▶ _WHAT THE TASK ASKS_: Reproduce the following lines verbatim, beginning with the first line and continuing up to and including the line containing "click(303, 77)".

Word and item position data
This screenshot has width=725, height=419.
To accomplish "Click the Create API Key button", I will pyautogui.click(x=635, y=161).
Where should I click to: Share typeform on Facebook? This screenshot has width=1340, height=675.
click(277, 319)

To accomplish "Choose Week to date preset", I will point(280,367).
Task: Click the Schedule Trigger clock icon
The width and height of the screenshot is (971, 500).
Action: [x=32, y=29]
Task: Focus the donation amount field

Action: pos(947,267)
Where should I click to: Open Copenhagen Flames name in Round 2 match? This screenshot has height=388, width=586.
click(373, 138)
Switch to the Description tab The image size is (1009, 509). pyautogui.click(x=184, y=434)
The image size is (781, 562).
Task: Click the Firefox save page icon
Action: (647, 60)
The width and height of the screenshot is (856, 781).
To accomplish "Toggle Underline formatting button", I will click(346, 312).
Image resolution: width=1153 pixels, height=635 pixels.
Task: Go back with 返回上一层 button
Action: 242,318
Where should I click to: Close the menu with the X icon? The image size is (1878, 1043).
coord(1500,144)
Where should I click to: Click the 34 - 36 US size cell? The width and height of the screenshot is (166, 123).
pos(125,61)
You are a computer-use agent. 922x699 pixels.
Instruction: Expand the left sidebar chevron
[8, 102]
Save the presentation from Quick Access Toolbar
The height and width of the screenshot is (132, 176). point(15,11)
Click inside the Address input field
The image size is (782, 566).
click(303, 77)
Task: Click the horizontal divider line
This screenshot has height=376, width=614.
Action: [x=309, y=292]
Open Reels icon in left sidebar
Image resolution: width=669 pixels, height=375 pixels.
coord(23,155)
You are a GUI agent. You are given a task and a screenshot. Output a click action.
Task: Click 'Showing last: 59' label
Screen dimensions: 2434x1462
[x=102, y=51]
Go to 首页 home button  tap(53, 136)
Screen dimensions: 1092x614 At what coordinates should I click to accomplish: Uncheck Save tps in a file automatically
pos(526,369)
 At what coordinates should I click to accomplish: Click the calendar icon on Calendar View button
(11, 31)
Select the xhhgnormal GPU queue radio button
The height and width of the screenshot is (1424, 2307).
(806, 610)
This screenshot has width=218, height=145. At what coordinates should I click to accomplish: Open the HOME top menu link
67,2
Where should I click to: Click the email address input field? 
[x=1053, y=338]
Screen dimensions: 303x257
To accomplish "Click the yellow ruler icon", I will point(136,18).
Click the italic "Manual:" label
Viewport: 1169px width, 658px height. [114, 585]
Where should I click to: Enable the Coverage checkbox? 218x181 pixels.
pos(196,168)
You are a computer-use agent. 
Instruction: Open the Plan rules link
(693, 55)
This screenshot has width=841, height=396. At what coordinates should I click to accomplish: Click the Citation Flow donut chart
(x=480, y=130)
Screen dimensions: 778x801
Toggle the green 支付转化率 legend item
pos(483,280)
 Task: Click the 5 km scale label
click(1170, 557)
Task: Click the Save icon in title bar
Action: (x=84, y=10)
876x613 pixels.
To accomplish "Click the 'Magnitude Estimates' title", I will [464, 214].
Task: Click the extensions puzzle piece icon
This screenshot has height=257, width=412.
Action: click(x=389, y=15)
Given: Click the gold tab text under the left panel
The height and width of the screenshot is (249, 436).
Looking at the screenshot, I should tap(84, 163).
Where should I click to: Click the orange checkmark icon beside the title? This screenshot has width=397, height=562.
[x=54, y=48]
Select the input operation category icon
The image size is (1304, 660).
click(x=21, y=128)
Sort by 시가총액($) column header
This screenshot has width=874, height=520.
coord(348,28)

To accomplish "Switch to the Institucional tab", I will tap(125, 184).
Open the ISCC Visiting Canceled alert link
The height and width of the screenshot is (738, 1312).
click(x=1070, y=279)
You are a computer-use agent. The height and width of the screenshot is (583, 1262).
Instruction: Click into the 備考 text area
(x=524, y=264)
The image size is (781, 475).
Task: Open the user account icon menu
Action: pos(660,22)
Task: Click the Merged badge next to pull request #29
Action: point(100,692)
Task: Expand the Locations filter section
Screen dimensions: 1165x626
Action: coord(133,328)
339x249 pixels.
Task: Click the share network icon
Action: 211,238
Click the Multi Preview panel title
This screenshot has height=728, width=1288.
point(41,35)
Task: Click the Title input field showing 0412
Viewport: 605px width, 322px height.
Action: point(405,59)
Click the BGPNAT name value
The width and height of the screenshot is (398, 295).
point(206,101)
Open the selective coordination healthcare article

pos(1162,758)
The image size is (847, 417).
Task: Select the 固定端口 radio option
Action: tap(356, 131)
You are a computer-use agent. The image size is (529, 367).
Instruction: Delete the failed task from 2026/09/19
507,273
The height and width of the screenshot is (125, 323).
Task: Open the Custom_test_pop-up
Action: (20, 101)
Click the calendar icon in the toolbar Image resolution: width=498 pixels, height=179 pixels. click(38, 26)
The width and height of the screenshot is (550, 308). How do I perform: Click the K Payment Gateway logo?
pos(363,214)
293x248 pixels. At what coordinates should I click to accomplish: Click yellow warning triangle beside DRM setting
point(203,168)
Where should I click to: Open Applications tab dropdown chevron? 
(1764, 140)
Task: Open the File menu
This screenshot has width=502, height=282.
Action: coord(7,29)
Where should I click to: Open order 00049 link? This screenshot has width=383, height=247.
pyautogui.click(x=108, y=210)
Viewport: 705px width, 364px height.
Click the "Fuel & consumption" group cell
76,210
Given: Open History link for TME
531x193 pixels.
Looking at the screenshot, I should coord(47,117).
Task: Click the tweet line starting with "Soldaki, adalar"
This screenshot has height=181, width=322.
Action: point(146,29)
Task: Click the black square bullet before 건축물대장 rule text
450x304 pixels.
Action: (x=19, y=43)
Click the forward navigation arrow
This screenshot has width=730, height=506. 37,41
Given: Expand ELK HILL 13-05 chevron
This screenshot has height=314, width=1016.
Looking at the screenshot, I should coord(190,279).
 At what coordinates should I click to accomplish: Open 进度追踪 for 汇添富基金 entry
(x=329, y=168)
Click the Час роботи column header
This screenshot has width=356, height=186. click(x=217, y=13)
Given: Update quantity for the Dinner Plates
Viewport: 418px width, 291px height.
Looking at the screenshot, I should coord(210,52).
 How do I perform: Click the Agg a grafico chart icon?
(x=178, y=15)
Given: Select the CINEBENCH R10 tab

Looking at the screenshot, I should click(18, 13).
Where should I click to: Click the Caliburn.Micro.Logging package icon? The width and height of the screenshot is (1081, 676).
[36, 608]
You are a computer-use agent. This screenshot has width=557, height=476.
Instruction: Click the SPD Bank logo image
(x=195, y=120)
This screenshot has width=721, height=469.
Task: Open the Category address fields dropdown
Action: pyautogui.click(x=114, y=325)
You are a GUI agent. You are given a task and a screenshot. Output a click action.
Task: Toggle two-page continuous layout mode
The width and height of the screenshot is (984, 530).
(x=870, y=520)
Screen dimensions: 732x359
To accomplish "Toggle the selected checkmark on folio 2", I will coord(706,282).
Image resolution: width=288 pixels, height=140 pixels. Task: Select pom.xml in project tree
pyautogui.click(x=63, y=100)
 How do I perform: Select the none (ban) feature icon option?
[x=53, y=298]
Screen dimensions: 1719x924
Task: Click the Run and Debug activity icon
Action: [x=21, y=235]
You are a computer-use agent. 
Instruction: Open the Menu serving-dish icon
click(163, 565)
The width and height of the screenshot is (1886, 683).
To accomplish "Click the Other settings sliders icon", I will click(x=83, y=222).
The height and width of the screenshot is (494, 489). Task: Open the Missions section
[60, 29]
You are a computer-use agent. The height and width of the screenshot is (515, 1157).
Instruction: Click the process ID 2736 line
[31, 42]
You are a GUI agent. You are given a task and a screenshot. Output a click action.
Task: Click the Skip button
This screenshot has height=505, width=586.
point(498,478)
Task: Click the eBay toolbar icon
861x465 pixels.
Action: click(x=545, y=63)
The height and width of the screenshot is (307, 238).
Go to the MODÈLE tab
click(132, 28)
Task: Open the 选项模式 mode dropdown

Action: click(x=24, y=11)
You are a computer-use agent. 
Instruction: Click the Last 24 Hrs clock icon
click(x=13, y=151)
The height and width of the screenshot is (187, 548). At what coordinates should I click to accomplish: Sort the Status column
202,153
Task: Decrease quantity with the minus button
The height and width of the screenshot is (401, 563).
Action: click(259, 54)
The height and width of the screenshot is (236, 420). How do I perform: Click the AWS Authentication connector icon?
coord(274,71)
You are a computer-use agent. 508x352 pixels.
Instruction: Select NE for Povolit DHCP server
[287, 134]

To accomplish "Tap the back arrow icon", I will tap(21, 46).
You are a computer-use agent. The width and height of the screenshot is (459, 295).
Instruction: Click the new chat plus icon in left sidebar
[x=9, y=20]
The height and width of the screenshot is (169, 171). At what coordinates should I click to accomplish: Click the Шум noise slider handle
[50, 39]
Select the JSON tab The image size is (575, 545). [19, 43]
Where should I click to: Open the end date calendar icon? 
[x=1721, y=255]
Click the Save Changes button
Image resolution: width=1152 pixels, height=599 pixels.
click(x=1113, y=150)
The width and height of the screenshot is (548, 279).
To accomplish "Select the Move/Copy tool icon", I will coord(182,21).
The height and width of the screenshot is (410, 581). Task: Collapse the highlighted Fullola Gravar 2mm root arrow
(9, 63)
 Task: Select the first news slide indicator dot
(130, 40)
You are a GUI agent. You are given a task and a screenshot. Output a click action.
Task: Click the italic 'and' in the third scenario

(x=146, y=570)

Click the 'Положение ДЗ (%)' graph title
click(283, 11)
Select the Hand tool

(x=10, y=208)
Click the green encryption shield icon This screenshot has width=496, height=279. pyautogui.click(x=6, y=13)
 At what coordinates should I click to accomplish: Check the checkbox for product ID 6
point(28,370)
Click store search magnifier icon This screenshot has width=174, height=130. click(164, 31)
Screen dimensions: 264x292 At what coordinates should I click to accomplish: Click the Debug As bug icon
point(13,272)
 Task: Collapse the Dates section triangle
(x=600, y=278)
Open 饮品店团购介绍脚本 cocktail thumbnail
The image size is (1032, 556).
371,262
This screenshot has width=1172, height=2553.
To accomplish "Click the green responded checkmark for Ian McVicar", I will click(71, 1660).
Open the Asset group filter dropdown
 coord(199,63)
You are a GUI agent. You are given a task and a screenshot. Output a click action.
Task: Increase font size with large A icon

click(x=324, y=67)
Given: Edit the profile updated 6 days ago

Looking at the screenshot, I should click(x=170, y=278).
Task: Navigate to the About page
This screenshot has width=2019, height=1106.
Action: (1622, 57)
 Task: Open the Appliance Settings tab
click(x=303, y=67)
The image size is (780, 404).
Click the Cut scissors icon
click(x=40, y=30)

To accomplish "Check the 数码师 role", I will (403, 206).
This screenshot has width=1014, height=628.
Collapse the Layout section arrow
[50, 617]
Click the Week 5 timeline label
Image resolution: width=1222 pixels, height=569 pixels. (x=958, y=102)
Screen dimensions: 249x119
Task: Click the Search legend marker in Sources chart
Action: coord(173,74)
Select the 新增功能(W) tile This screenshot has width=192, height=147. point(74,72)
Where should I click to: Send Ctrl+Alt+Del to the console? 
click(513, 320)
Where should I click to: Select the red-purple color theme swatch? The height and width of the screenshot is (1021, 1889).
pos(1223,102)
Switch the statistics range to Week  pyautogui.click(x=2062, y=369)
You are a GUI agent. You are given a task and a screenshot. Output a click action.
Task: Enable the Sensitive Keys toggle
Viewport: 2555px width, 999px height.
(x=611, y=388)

▶ _RESULT_:
This screenshot has width=725, height=419.
To accomplish "Click the Create API Key button", I will pyautogui.click(x=635, y=161).
Where should I click to: Share typeform on Facebook? This screenshot has width=1340, height=675.
click(277, 319)

To accomplish "Choose Week to date preset", I will point(280,367).
Task: Click the Schedule Trigger clock icon
The width and height of the screenshot is (971, 500).
Action: [x=32, y=29]
Task: Focus the donation amount field

Action: pos(947,267)
Where should I click to: Open Copenhagen Flames name in Round 2 match? This screenshot has height=388, width=586.
click(373, 138)
Switch to the Description tab The image size is (1009, 509). pyautogui.click(x=184, y=434)
The image size is (781, 562).
Task: Click the Firefox save page icon
Action: (647, 60)
The width and height of the screenshot is (856, 781).
To accomplish "Toggle Underline formatting button", I will click(346, 312).
Image resolution: width=1153 pixels, height=635 pixels.
Task: Go back with 返回上一层 button
Action: 242,318
Where should I click to: Close the menu with the X icon? The image size is (1878, 1043).
coord(1500,144)
Where should I click to: Click the 34 - 36 US size cell? The width and height of the screenshot is (166, 123).
pos(125,61)
You are a computer-use agent. 922x699 pixels.
Instruction: Expand the left sidebar chevron
[8, 102]
Save the presentation from Quick Access Toolbar
The height and width of the screenshot is (132, 176). point(15,11)
Click inside the Address input field
The image size is (782, 566).
click(303, 77)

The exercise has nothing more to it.